Teranyar, menyusul LP Ma’arif NU dan Muhammadiyah, salah satu alasan PGRI mundur lantaran kriteria pemilihan dan penetapan peserta POP dinilai tidak jelas.
“PGRI memandang bahwa perlunya prioritas program yang sangat dibutuhkan dalam meningkatkan kompetensi dan kinerja guru melalui penataan pengembangan dan mekanisme keprofesian guru berkelanjutan (Continuing Professional Development),” ujar Ketua Umum PB PGRI, Unifah Rosyidi, dalam keterangan resminya, Jumat (24/7), seperti dikutip Kumparan.
Sebelumnya, PGRI telah mengajukan proposal dan mengikuti serangkaian seleksi yang dilakukan Kemendikbud dan tim evaluasi independen dari The SMERU Research Institute.
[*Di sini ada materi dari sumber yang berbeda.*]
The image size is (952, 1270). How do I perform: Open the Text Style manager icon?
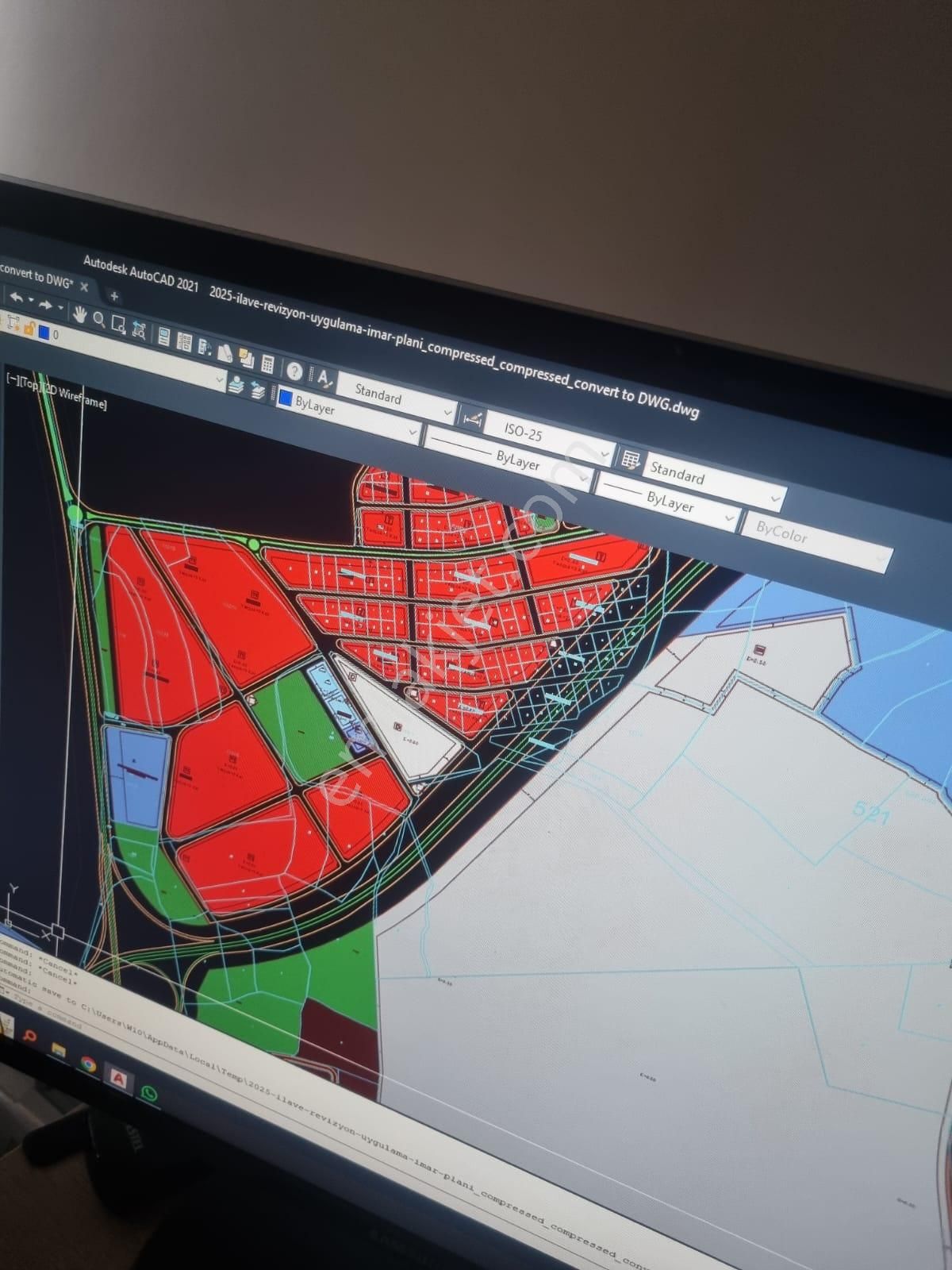pyautogui.click(x=324, y=378)
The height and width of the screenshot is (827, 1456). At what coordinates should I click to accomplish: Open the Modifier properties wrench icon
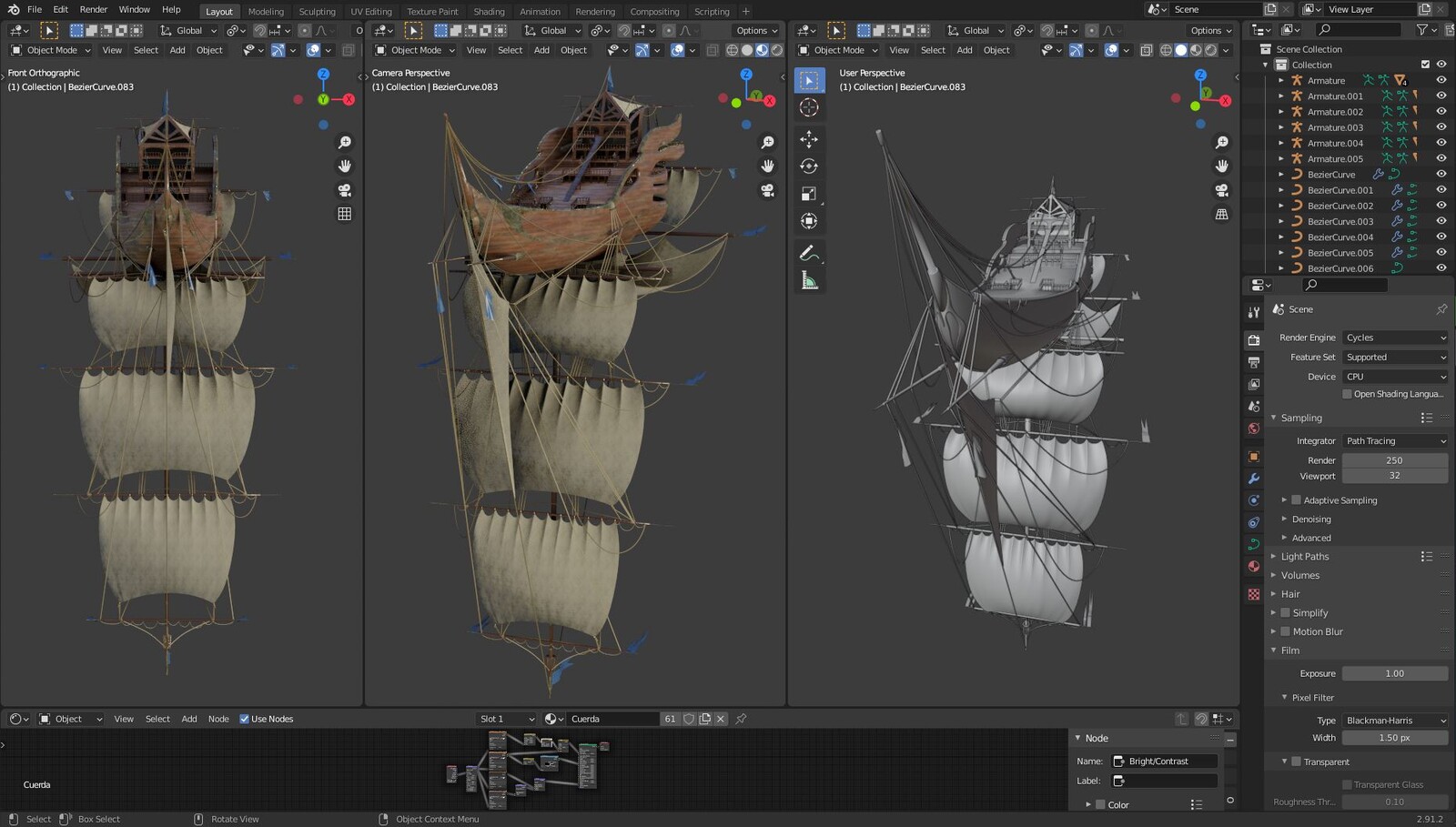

Namun setelah digodok dalam rapat koordinasi bersama pengurus PGRI seluruh Indonesia, PGRI memutuskan untuk tidak mengikuti program yang dianggarkan hingga Rp 567 miliar ini.
“Satuan Pendidikan PGRI yang dilaksanakan pada hari Kamis tanggal 23 Juli 2020 memutuskan untuk tidak bergabung dalam Program Organisasi Penggerak Kemendikbud,” kata Unifah.
Yah, urusan mencerdaskan kehidupan bangsa ini memang serba rumit. Dan, kerumitan itu semakin paripurna dengan adanya pandemi virus corona. Akankah (seperti dikhawatirkan banyak pihak) POP justru menciptakan kesenjangan antar lembaga pendidikan? Entahlah. Yang jelas, mendidik anak bangsa tidaklah sesederhana order ojek online.